**TRY IT**
Set down the lines below, exactly, starting at the one that contains "Junge Sexpuppe (63, 55)" and stopping at the last line, inclusive. Omit pictures.

Data records:
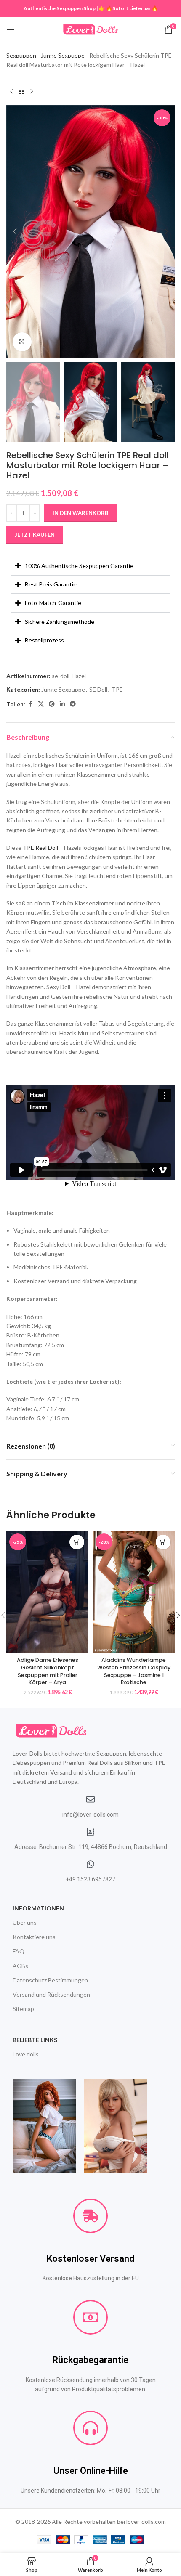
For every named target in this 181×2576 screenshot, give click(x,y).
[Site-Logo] (90, 28)
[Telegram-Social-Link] (72, 704)
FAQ (18, 1951)
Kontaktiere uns (34, 1936)
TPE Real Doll (40, 847)
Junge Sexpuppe (63, 55)
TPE (117, 689)
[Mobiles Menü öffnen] (10, 29)
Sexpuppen (21, 55)
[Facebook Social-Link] (30, 704)
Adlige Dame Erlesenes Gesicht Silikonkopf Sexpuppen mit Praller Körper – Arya (47, 1671)
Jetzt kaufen (35, 534)
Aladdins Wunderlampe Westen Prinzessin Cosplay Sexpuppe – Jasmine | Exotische (133, 1671)
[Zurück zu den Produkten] (21, 92)
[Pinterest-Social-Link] (51, 704)
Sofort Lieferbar (131, 8)
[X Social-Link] (40, 704)
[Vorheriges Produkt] (11, 92)
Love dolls (26, 2054)
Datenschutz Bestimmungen (50, 1980)
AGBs (20, 1965)
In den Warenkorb (81, 512)
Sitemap (23, 2008)
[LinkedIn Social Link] (62, 704)
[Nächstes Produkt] (32, 92)
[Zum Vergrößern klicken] (22, 341)
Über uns (25, 1922)
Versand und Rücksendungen (51, 1994)
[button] (14, 231)
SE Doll (98, 689)
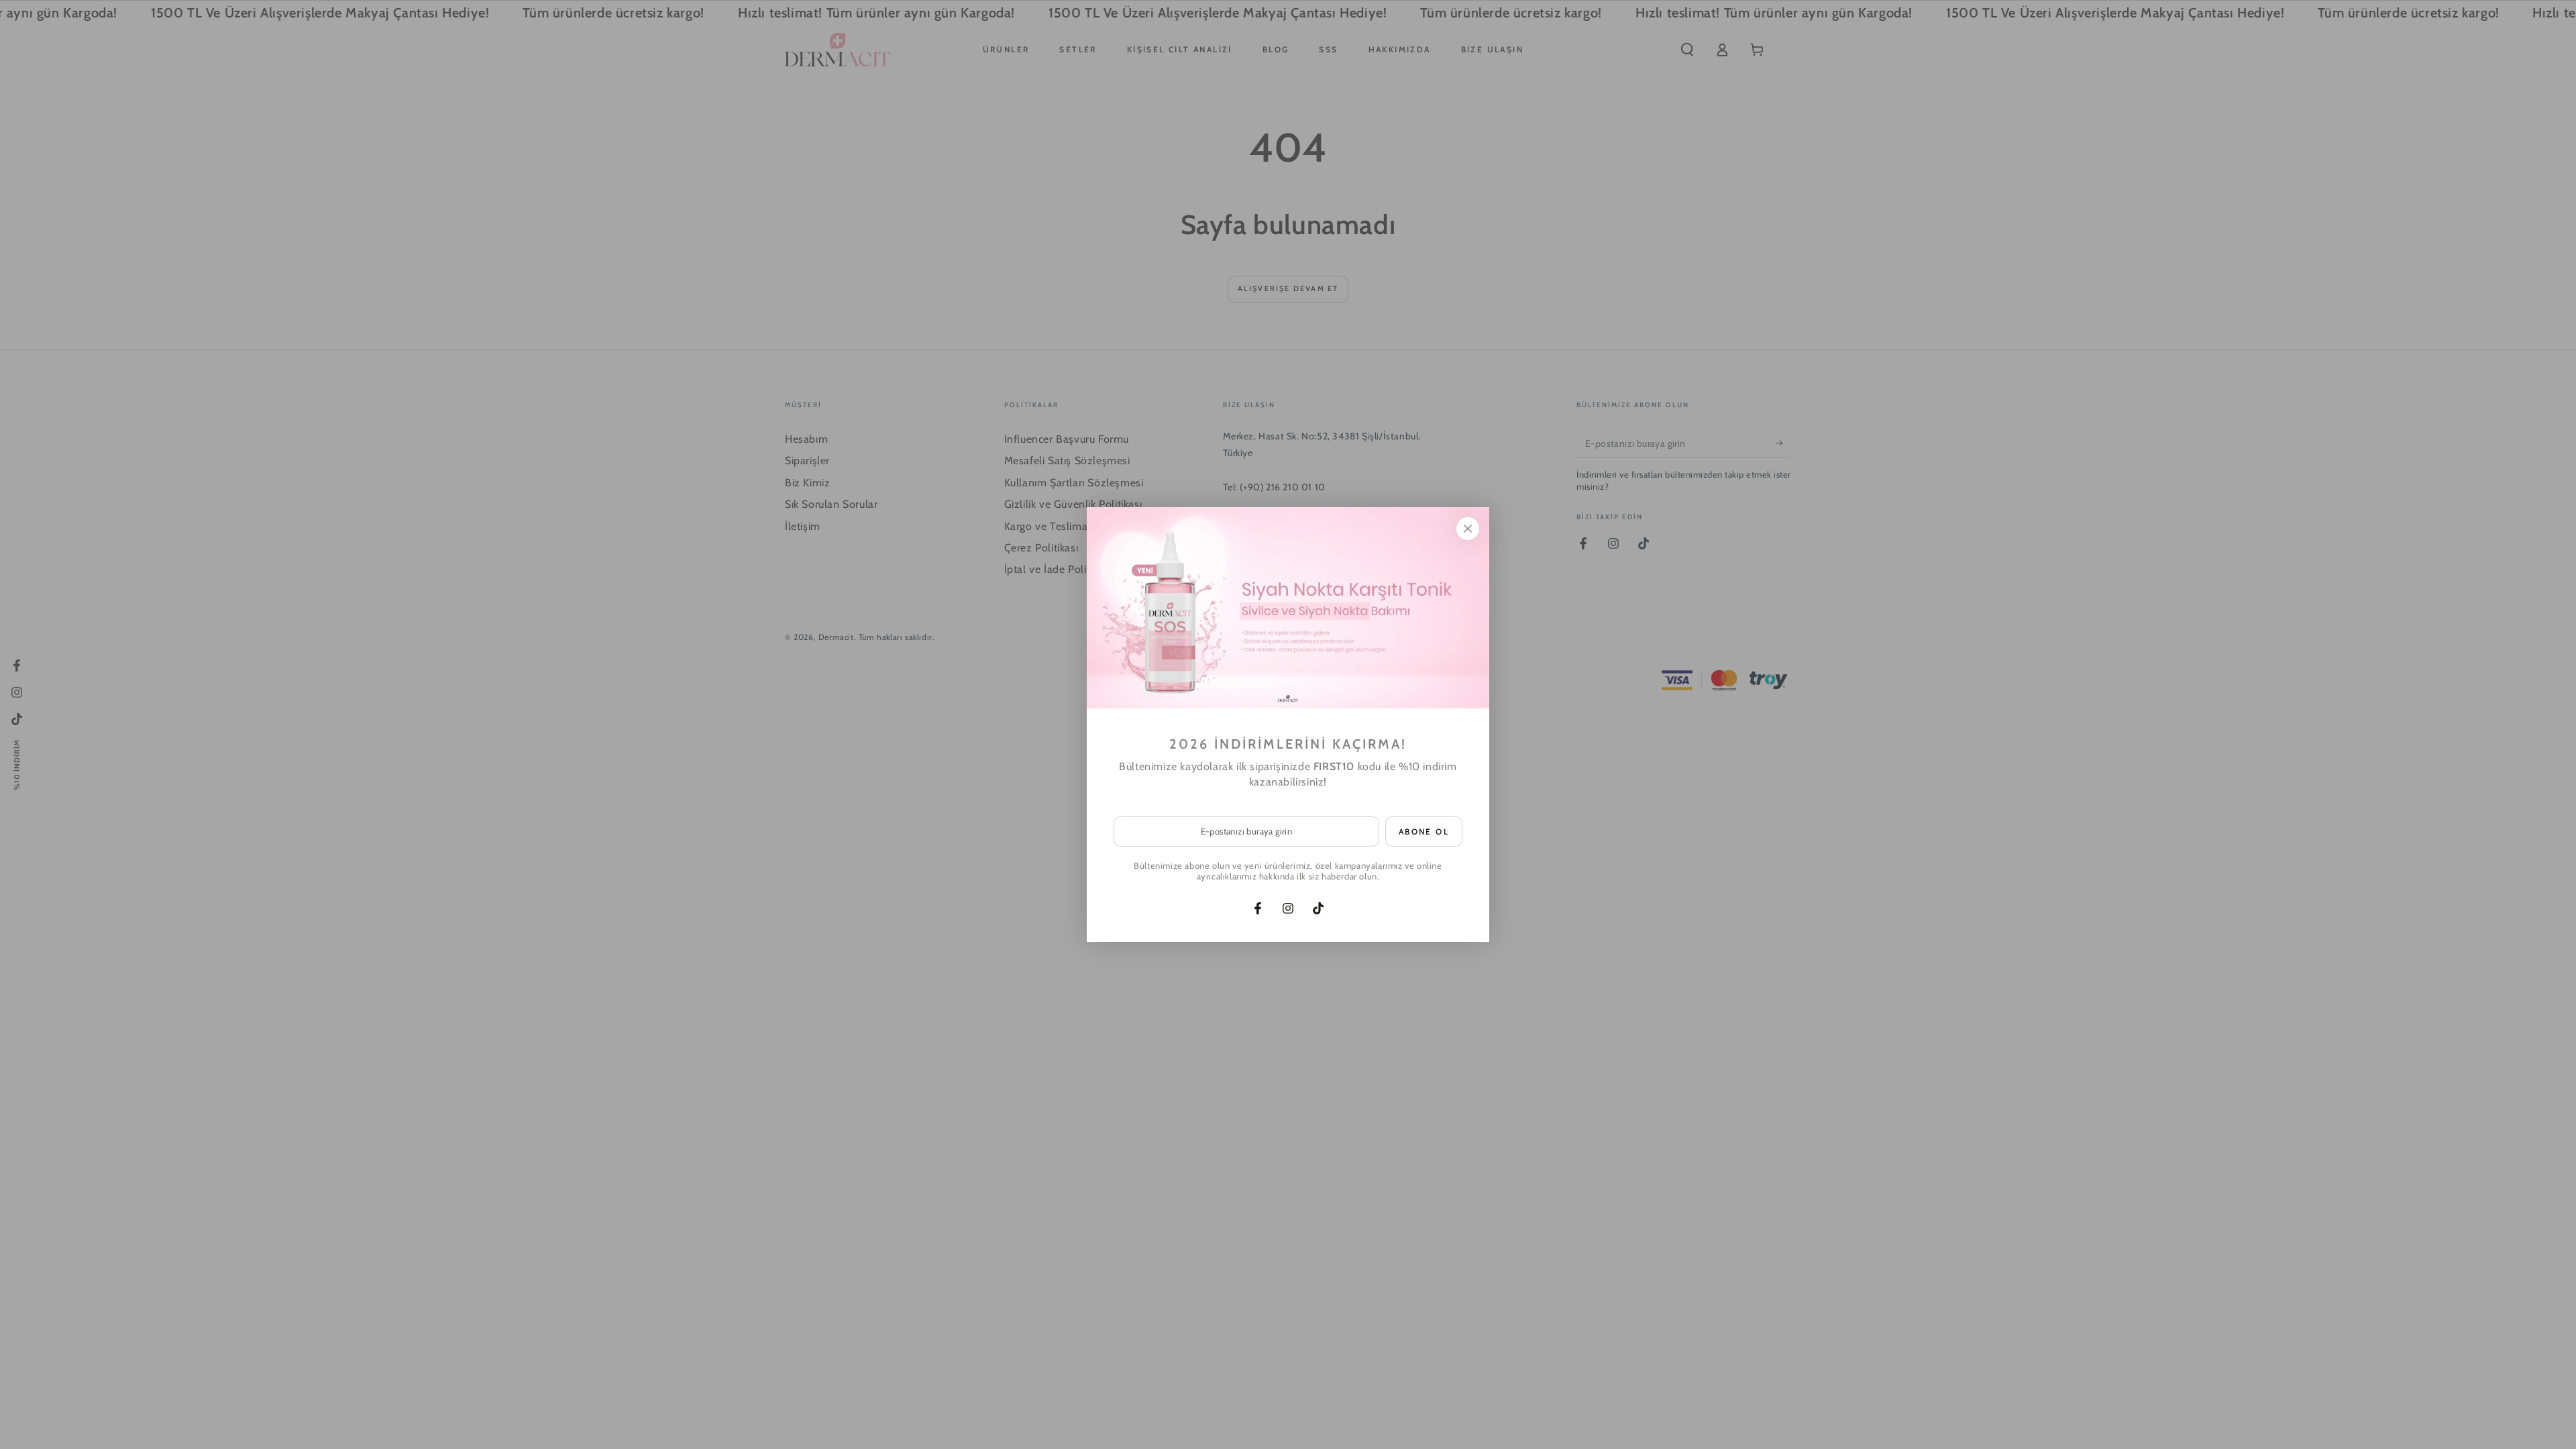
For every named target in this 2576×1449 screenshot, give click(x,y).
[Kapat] (1468, 528)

**EXPECTED ANSWER**
Junge Sexpuppe (63, 55)
TPE (117, 689)
[Mobiles Menü öffnen] (10, 29)
Sexpuppen (21, 55)
[Facebook Social-Link] (30, 704)
Adlige Dame Erlesenes Gesicht Silikonkopf Sexpuppen mit Praller Körper – Arya (47, 1671)
Jetzt kaufen (35, 534)
Aladdins Wunderlampe Westen Prinzessin Cosplay Sexpuppe – Jasmine | Exotische (133, 1671)
[Zurück zu den Produkten] (21, 92)
[Pinterest-Social-Link] (51, 704)
Sofort Lieferbar (131, 8)
[X Social-Link] (40, 704)
[Vorheriges Produkt] (11, 92)
Love dolls (26, 2054)
Datenschutz Bestimmungen (50, 1980)
AGBs (20, 1965)
In den Warenkorb (81, 512)
Sitemap (23, 2008)
[LinkedIn Social Link] (62, 704)
[Nächstes Produkt] (32, 92)
[Zum Vergrößern klicken] (22, 341)
Über uns (25, 1922)
Versand und Rücksendungen (51, 1994)
[button] (14, 231)
SE Doll (98, 689)
For every named target in this 2576×1449 screenshot, give click(x,y).
[Kapat] (1468, 528)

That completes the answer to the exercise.